The New York Times fired away full power, opinion headlines ran: “Trump shows the world he’s Putin’s lackey” – “Trump and Putin vs. America”- “Why won’t Trump speak for America? The President lays himself at Vladimir Putin’s feet.” – the latter headline and introductory sentence being that of the editorial. Pictures show a moment, when Trump was not smiling – but Putin did – to underline the intended victory/submission spin.
Utterings of that kind would usually go as hate mail – but in the case of the two most powerful global leaders they make it to dominate page 1 of the strongest and world famous US daily.
German foreign affairs minister Heiko Maas reaches head lines here, remarking before the Helsinki meeting, that the US do not appear wholly reliable any more. Judging the US-Russian summit, the question arises, whether Trump needed to push the Europeans to ramp up their defense spending in order to bolster the US negotiation position before facing his Russian counterpart. Or was he in fact trying to hush up his critics, who opined, Trump should just skip the whole summit idea altogether? – by demonstrating to the whole world witnessing the unfolding of much expected and then unaccustomed and uncomfortable quarrels, that these allies do not want harsher words and political positions in confronting Russia, since they are unwilling “to put their money where their mouth is” – as goes the typical American one-liner?
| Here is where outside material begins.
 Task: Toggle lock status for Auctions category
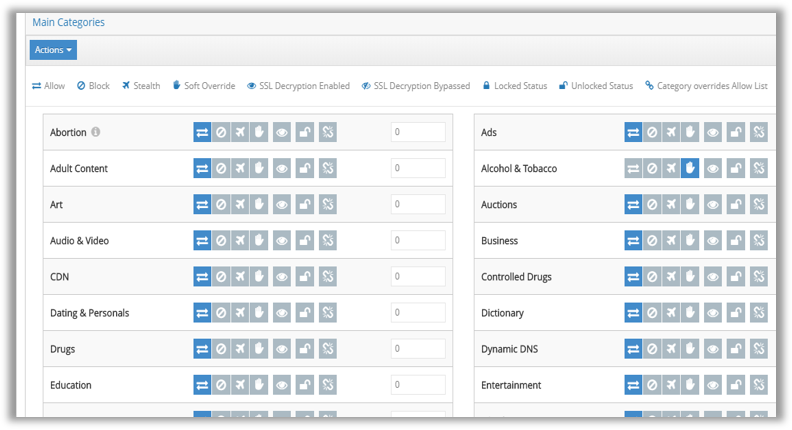click(x=736, y=205)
Why would the “friends and allies” cry out that loud, when pushed to raise defense spending, thus denying this strong position to their unbeloved leader – and then complain here and there about his weakness facing his negotiating partner? ‘Speak softly and carry a big stick’ – that, too, seems to be forgotten. NATO appears divided, unsure of itself, its role and strategy, the economy isn’t doing too well, Trump’s trade belligerence adding to uncertainties. And as for “the big stick”, the old US doctrine threatening with war against any foe even thinking of reaching equal strength with the US – well, we missed the burial ceremony date.
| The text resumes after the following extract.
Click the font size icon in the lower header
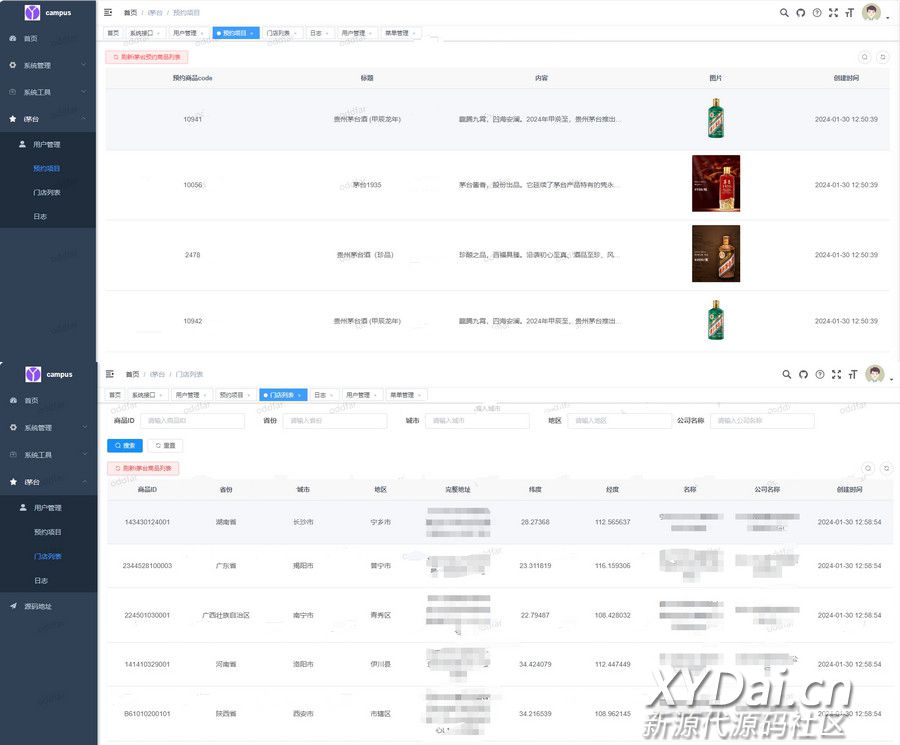 852,375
Thus it’s not Trump establishing himself in Helsinki as a security risk for America, it’s the establishment’s own misbalanced propaganda, a huge global public relations misfiring. Why would they do that? What drives them?
No author likes to appear as some kind of preacher – for a political analyst that’s certainly no-go area. But this author gives a damn.
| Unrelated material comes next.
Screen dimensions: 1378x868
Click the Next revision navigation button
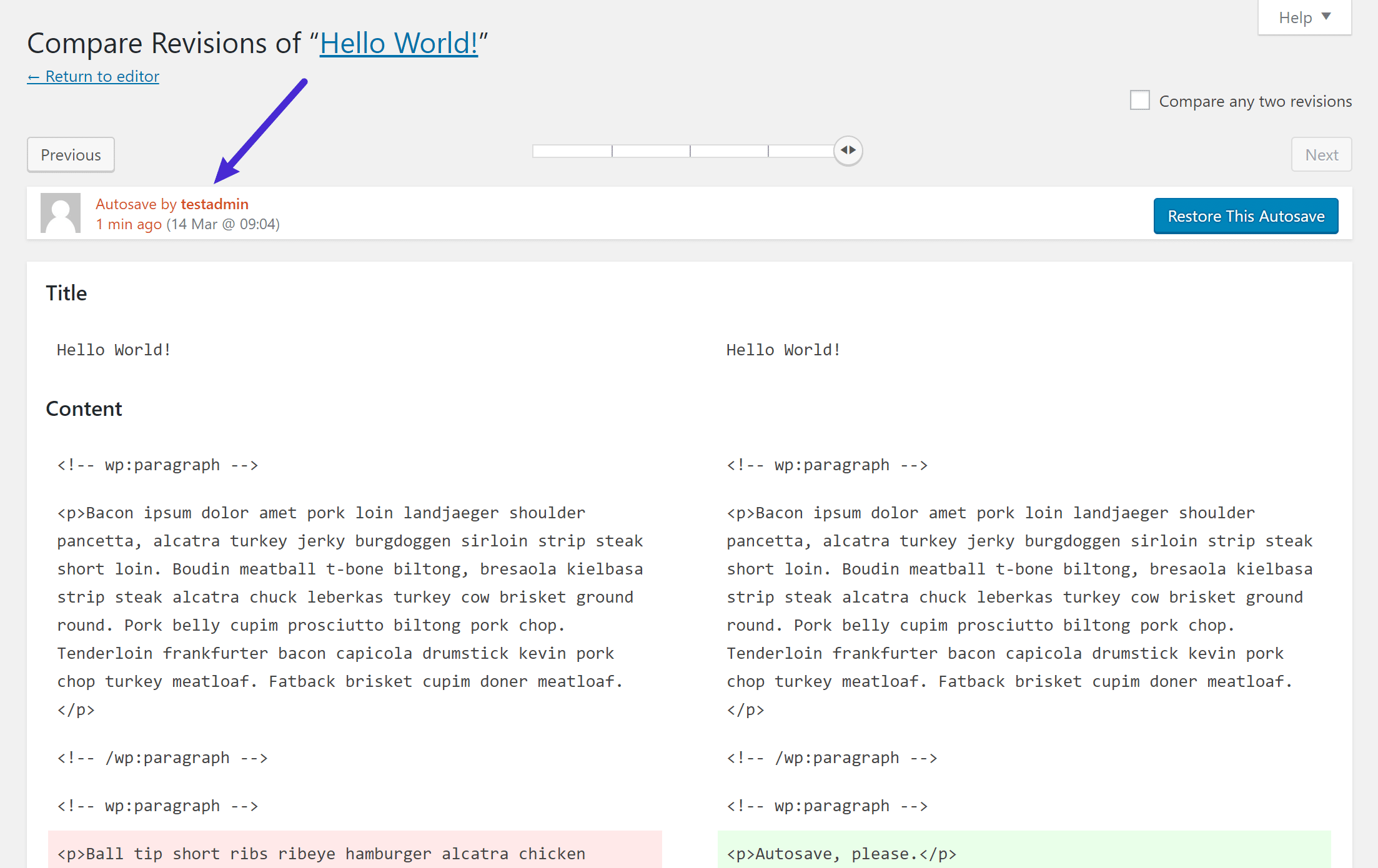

The Western financial system is a cliffhanger. For thirty or more years; the last call sounded in 1971, when the gold basis was gone from one day to the next. That is fact. The Dollar should never have been established as the global lead currency – a fairly governed neutral currency was the correct solution. The Euro’s collapse is overdue – as is the Dollar’s. Markets are ruling the system? Ridiculous propaganda, markets are rigged, as are the self-styled “rating agencies” in corporate ownership. China and Russia are preparing their goldbased currency, a feat which cost Libyan leader and African hero Gadhafi his life – and his people their country, their hopes and 80.000 or more lives. In order to avoid being held responsible, the tightly woven global network of financial and business cartels are planning the expected crash, thus assuring their earnings from it, that’s business, stupid. War is part of that strategy, always was. And in the dangerous times of internet, when people’s judgment and certainties drown in an overflow of unreliable and half-baked publications plus highly sponsored propaganda, chaos is the appropriate tool, splitting up opposition into a thousand unfitting pieces.
This system may force Trump to drop bombs on Iran one day – this is what the financial system gurus leaked a few hours after the summit had ended, including a date: It may happen this year. Is this just the usual blackmail, as Washington prepares to put in place the strongest sanctions ever against this peaceful country? Iran cannot fail to notice, that the 2+1 EU partners to JCPoA are unreliable – and is therefore forced to get its peaceful nuclear program going, in order to pay its bills.
Don’t look too much at detail and contradictions, look at the basic lines. Peace is good; stable and friendly neighborhood relations are a must. Russia is our dear neighbor, we won’t go into a third big war within one hundred years. And Iran must be protected like or better than Syria, no ifs and buts. End of story.